INSTRUCTION:
The patent text on cellulose below names several commercial types of cellulose as suitable examples. List every one of them.

TEXT SEGMENT:
The cellulose to be used preferably has an α-content of more than 90%, more particularly of more than 95%. For spinning good fibres from the solutions it is recommended to employ so-called dissolving pulp with a high σ-content, e.g., such as is generally used in the manufacture of fibres for industrial and textile applications. Examples of suitable types of cellulose include Arcobell BER 600/30, Buckeye V60, Buckeye V65, and Viscokraft. The cellulose DP as determined by the procedure to be indicated hereinafter in this patent specification advantageously is in the range of 250 to 1500, more particularly in the range of 350 to 1350. The DP of the cellulose in the solution preferably is in the range of 215 to 1300, more particularly in the range of 325 to 1200.

Cellulose as it is commercially available generally contains some water and may be used as such without any objection. Of course, it is also possible to use dried cellulose, but this is not essential.

RECORD EXCERPTS:
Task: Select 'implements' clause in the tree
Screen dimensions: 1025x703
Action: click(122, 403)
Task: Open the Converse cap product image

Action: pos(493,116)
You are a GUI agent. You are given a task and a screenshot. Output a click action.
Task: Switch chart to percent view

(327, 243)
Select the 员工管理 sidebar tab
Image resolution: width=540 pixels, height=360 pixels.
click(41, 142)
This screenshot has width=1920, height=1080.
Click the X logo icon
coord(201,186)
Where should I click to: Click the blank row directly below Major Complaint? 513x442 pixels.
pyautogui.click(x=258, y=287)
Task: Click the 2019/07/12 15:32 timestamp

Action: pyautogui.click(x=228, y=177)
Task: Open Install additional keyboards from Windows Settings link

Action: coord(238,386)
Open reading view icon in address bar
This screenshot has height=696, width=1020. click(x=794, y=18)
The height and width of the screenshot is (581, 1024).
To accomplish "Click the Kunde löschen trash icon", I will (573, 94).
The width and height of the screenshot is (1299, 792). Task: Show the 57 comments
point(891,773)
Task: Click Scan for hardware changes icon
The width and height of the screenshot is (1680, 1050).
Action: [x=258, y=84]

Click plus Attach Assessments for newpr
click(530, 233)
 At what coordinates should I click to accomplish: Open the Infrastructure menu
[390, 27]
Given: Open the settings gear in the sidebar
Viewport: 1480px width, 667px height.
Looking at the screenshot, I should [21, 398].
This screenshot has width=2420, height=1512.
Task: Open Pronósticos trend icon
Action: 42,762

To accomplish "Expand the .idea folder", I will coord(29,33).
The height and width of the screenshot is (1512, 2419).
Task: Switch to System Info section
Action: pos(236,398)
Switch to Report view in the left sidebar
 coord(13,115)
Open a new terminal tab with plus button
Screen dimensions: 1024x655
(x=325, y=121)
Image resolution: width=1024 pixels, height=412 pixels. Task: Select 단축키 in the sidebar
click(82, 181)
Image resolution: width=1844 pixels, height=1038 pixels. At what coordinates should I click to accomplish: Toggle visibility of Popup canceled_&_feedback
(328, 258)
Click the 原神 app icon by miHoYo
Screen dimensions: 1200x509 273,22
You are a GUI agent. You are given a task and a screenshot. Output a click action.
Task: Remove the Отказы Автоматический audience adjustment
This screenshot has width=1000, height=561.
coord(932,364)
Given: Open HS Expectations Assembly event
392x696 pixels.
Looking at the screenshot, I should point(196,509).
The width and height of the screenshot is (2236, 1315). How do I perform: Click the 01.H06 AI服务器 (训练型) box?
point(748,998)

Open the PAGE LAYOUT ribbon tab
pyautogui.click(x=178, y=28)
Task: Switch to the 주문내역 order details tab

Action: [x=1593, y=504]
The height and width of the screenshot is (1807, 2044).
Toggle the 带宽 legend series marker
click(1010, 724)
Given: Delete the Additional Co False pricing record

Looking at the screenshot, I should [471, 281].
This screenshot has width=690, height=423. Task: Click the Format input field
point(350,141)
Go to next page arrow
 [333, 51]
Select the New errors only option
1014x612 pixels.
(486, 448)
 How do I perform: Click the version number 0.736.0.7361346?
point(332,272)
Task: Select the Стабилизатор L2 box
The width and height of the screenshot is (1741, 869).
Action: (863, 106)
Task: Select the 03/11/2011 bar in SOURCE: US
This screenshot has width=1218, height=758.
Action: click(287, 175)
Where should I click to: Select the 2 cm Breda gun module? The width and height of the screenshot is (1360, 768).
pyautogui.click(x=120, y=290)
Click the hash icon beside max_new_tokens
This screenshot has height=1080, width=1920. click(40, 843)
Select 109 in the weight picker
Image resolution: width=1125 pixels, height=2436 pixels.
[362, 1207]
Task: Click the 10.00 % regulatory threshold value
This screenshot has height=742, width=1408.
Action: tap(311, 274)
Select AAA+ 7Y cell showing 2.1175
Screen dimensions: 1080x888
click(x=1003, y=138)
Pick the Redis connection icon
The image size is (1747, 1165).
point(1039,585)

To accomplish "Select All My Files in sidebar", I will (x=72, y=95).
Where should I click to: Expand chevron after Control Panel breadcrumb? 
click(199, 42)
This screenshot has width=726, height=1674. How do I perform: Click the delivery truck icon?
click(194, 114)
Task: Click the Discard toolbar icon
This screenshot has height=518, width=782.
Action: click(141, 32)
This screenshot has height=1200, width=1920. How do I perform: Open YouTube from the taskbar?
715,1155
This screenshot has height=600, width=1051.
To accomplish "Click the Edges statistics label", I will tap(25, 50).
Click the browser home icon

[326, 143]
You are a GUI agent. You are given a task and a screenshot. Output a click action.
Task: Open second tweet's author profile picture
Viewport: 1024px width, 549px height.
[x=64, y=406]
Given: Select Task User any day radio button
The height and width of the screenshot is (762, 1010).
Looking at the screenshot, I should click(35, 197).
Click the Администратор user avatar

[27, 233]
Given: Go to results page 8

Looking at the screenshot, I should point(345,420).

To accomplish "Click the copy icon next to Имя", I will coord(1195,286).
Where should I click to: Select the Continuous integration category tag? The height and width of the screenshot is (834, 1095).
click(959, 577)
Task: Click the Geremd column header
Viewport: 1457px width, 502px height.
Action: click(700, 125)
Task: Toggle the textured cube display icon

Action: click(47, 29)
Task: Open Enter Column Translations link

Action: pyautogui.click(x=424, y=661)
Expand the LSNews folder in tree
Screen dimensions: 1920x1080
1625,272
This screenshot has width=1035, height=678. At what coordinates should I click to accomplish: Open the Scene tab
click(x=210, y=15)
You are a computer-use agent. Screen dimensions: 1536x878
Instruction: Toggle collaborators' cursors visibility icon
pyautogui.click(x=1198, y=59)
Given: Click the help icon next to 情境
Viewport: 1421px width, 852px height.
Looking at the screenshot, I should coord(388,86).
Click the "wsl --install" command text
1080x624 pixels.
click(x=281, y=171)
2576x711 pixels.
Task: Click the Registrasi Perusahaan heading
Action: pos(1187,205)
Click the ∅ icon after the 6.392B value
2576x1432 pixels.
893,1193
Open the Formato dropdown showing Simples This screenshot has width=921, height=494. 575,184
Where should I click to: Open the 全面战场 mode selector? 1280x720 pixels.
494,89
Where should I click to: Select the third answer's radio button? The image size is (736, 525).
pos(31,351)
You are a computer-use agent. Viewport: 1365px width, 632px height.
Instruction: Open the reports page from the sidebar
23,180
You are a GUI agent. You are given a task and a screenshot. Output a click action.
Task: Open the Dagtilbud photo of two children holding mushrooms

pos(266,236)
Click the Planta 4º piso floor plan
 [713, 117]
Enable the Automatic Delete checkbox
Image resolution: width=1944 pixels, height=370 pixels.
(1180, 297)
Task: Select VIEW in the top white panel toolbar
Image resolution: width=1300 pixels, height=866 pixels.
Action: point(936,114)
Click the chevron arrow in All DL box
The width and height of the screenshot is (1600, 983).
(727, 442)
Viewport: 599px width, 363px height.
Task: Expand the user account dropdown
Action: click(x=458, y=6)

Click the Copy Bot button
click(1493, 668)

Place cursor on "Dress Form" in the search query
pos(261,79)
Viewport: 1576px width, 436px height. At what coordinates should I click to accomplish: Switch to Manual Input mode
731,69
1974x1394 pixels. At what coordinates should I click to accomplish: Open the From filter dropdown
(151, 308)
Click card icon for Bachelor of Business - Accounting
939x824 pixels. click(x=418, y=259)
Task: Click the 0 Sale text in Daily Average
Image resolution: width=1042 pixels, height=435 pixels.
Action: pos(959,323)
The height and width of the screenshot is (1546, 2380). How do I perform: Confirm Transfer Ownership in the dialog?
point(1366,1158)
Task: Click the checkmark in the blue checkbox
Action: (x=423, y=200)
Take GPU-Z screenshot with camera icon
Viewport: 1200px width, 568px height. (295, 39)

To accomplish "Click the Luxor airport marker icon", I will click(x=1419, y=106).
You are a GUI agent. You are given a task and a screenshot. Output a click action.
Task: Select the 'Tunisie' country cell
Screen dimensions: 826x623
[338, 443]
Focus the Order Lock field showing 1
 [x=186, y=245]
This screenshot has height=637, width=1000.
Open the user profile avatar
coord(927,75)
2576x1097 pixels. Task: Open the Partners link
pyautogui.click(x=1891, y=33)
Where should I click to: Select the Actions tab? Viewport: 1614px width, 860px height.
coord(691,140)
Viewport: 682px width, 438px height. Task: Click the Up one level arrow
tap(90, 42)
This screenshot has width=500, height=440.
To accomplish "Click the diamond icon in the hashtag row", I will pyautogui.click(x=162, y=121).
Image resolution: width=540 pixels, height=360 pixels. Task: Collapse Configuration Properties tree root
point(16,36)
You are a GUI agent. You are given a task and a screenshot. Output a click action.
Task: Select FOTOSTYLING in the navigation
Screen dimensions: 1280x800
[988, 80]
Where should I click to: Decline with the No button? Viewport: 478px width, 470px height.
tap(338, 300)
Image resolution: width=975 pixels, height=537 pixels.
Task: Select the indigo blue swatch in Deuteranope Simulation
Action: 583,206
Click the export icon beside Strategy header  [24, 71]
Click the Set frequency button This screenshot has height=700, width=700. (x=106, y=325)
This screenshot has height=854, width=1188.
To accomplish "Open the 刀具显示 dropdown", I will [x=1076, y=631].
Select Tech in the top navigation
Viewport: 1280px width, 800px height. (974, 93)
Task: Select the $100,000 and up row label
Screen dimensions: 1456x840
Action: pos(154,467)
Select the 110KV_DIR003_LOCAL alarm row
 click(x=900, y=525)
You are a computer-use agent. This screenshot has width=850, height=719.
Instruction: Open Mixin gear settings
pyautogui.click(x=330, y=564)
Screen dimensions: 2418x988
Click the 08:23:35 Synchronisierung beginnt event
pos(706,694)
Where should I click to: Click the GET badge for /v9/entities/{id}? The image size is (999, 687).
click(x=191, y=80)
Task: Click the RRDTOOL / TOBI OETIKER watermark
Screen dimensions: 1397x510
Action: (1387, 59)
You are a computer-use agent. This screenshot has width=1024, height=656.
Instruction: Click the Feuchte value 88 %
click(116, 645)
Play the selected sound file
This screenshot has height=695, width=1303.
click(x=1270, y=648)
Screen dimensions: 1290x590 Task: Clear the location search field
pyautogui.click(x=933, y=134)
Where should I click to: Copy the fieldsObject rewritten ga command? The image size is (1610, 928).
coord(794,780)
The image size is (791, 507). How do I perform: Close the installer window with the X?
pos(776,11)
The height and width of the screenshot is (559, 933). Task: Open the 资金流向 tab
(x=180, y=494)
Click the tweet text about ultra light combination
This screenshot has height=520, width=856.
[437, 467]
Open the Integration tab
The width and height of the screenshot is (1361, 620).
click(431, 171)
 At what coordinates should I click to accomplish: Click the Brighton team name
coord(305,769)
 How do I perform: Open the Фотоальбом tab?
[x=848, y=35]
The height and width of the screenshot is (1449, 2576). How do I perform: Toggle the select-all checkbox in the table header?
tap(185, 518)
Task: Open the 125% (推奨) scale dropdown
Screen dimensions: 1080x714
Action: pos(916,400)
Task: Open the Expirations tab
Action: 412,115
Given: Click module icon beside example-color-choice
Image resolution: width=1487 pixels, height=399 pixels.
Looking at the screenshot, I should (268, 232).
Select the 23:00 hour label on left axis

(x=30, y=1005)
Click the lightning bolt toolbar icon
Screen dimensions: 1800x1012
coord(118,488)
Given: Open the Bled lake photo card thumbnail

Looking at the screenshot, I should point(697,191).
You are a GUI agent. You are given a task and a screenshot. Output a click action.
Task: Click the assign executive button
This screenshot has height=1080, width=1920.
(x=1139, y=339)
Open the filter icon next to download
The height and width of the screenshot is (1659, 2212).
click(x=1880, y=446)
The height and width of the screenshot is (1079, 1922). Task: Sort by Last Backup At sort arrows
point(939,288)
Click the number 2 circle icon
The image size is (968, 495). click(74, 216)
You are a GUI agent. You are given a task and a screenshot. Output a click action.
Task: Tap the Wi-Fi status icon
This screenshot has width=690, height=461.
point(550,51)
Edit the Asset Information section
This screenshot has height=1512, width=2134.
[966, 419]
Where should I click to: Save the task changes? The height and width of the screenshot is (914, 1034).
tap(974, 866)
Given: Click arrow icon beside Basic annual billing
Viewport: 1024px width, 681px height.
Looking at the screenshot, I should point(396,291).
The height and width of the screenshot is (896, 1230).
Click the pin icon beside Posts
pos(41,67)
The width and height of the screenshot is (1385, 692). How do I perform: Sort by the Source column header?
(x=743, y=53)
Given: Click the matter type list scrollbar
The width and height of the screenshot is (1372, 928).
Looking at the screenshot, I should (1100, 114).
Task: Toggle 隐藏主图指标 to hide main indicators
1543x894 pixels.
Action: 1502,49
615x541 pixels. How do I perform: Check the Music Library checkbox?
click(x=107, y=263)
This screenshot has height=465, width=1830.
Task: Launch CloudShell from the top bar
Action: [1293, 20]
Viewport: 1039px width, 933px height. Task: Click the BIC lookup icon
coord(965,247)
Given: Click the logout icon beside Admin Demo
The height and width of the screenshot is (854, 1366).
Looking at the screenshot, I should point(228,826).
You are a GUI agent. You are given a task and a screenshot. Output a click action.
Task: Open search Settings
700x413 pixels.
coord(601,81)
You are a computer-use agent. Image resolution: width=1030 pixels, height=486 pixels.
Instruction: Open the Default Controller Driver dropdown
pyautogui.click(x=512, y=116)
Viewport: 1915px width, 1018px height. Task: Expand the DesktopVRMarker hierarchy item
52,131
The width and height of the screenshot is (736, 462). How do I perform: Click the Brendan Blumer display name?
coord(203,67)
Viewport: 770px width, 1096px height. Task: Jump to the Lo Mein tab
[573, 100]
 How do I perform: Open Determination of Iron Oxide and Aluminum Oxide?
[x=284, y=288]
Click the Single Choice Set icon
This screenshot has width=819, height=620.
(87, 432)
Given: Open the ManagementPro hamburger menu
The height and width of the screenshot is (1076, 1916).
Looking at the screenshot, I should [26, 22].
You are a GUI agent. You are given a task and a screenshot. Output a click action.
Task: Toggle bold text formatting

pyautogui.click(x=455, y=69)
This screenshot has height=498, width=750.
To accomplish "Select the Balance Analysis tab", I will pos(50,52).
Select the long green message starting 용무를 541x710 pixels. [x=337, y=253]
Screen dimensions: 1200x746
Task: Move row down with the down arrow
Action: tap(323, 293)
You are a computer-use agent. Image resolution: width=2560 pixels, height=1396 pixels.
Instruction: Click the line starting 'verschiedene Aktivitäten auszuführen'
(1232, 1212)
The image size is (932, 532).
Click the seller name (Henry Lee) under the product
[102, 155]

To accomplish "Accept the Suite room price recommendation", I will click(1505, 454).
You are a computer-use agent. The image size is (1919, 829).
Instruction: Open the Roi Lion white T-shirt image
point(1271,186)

OUTPUT OF THE EXERCISE:
Arcobell BER 600/30, Buckeye V60, Buckeye V65, Viscokraft